Records for the exercise:
==*==

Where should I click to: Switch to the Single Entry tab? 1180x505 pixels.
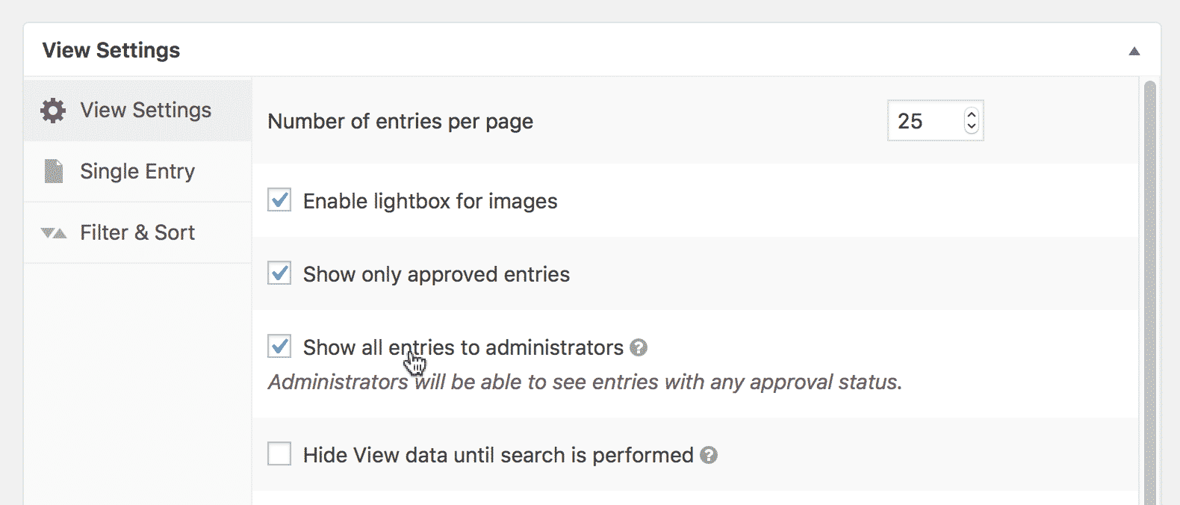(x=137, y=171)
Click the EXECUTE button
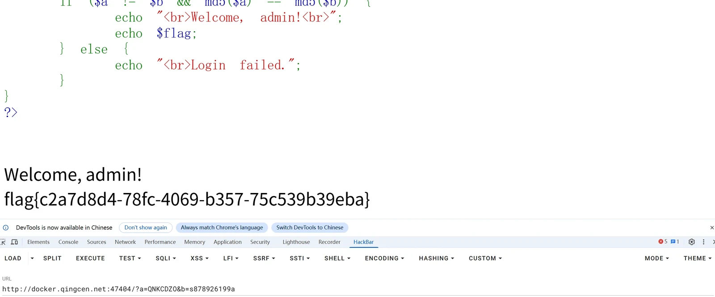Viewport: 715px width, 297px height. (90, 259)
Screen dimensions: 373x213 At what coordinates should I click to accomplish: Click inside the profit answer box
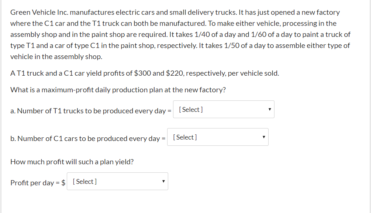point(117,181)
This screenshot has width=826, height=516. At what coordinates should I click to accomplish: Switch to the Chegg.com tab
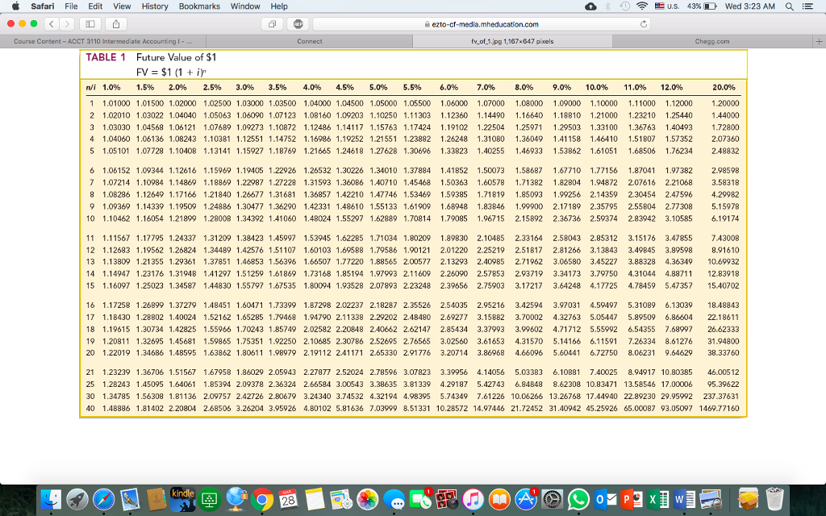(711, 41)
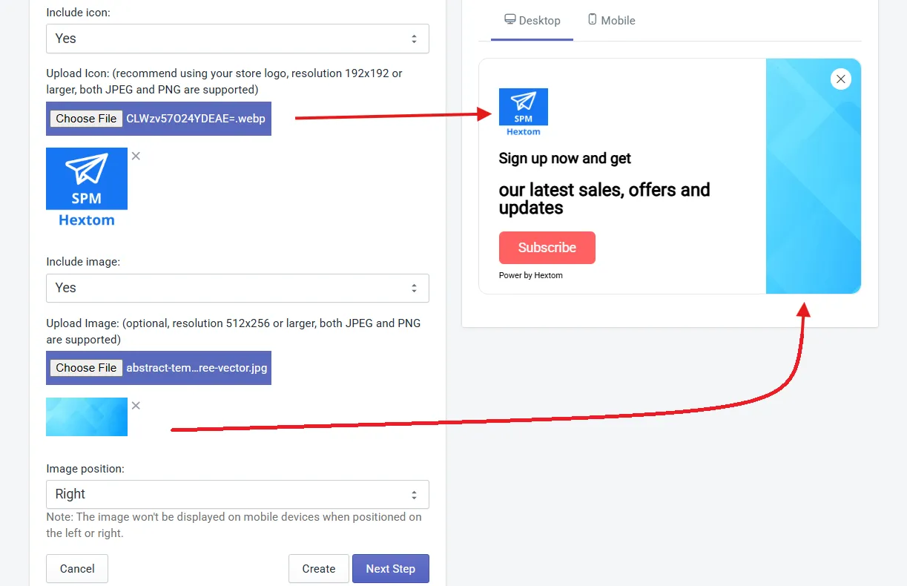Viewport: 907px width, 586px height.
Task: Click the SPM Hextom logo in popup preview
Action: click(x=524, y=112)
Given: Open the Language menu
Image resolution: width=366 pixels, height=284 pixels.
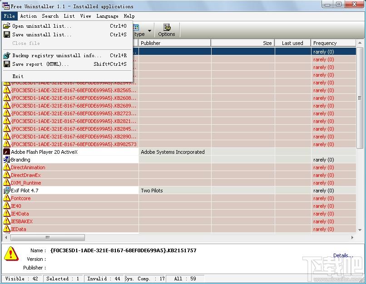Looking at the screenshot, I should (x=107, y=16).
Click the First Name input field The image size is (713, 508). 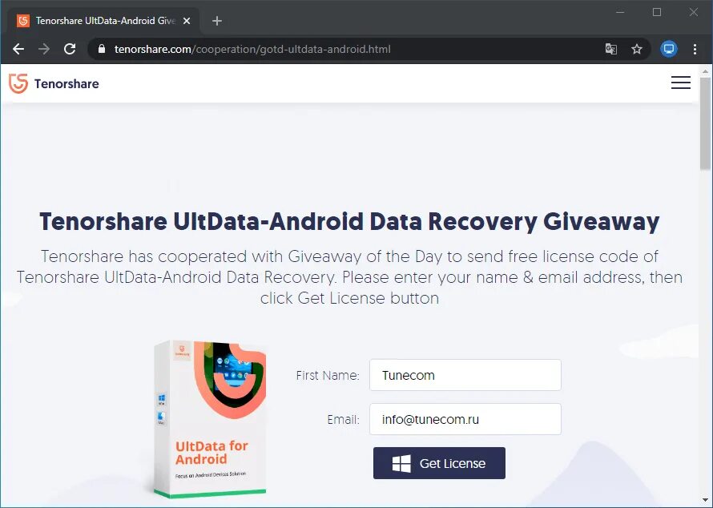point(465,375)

==*==

In the entries above, find the line that contains "This screenshot has" and the line that contains "Given: Open the Language menu". Reproduce exactly those two lines and every line between them, but not the pictures.

Answer to this problem:
This screenshot has width=826, height=516. At what coordinates should I click to accomplish: Switch to the Chegg.com tab
(711, 41)
Viewport: 907px width, 586px height.
Task: Click the SPM Hextom logo in popup preview
Action: click(x=524, y=112)
Given: Open the Language menu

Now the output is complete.